[Document section]
*** Begin section ***
Targeting southern calamari (Sepioteuthis australis) in Victorian waters has become increasingly popular among recreational anglers and the charter-boat sector in recent years.

Information about calamari population dynamics is important because increased levels of fishing effort provides anecdotal evidence that exploitation levels may be increasing. Under this scenario, maintenance of critical habitats becomes even more important.

Although much work has been done on the biology of southern calamari, Fisheries Victoria's last stock assessment concluded that little is known about their spawning habitat, spawning behaviour and movement patterns in Victoria.

Understanding the spawning needs of calamari is necessary to ensure the ongoing management, success and enhancement of this presently sustainable fishery.

This project, funded by recreational fishing licences, aimed to fill our knowledge gaps on spawning variability, habitat use and movement in Port Phillip Bay.

We found that:

  • calamari are capable of spawning throughout the year with peak spawning occurring between spring and summer;
  • habitats of southern and western Port Phillip Bay are more important for reproduction and egg laying compared with habitats in the north and east;
  • calamari prefer to attach egg strands to seagrass including Amphibolis antarctica, Zostera spp. and a variety of macro algae (seaweeds) found in southern and western Port Phillip Bay;
  • larger calamari were found in southern Port Phillip Bay compared with northern regions;
  • individual calamari are capable of moving relatively large distances but stay resident in southern Port Phillip Bay during spawning for about one week before moving away; and
  • charter operators are willing to participate in recording recreational catch in logbooks.
*** End section ***
[Excerpted data]
*** Begin section ***
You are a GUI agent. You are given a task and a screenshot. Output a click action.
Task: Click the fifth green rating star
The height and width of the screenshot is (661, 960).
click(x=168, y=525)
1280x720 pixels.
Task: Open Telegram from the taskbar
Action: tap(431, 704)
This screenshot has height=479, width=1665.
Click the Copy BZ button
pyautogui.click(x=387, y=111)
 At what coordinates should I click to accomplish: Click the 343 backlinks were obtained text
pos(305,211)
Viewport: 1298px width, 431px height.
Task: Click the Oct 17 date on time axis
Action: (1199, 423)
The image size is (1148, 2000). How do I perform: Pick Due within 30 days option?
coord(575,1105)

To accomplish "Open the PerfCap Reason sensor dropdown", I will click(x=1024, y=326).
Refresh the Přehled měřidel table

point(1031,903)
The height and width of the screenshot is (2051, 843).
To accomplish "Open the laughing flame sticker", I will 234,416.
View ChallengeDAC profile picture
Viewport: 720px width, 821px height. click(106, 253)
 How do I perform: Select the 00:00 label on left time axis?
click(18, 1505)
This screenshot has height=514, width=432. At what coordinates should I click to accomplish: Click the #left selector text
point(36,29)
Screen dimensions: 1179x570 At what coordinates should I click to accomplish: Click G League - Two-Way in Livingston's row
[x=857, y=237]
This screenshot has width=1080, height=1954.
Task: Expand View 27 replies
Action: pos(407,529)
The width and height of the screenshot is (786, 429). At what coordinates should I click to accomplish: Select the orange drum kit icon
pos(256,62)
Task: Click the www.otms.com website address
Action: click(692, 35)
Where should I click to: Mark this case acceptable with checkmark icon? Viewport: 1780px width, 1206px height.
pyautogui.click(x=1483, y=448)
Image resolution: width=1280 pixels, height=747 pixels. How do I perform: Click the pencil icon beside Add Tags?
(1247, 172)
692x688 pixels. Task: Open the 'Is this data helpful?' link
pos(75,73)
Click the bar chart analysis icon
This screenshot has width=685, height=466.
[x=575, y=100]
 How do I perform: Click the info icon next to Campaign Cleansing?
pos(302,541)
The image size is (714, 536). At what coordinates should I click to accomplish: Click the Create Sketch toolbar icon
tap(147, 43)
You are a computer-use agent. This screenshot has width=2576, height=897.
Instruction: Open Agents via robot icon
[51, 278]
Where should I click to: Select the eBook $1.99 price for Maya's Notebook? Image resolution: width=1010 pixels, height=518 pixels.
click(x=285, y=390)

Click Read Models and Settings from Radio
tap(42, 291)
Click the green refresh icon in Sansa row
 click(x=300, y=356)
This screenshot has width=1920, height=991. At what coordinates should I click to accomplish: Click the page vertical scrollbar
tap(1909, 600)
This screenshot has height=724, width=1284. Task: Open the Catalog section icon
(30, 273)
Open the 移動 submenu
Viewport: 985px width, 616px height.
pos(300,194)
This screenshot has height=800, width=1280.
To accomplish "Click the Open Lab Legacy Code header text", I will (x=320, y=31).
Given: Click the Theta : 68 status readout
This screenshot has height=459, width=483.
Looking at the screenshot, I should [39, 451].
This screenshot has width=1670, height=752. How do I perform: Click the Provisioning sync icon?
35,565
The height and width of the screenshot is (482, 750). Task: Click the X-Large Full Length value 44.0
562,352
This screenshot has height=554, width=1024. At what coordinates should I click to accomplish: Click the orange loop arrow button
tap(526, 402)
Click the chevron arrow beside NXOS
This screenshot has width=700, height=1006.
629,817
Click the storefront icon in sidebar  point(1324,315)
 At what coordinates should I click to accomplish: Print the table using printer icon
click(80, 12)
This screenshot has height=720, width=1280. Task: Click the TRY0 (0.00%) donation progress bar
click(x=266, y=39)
*** End section ***
[Study questions]
(a) Translate this sentence from the passage on southern calamari into Spanish: "Understanding the spawning needs of calamari is necessary to ensure the ongoing management, success and enhancement of this presently sustainable fishery."
(b) According to the passage on southern calamari, for about how long do individual calamari stay resident in southern Port Phillip Bay during spawning before moving away?
(c) Reproduce the part of the passage on southern calamari between "Information about calamari" and "even more important.", inclusive.
The items play no role in this work.

[Answers to this exercise]
(a) Comprender las necesidades de desove de los calamares es necesario para garantizar la gestión continua, el éxito y la mejora de esta pesquería actualmente sostenible.

(b) About one week.

(c)
Information about calamari population dynamics is important because increased levels of fishing effort provides anecdotal evidence that exploitation levels may be increasing. Under this scenario, maintenance of critical habitats becomes even more important.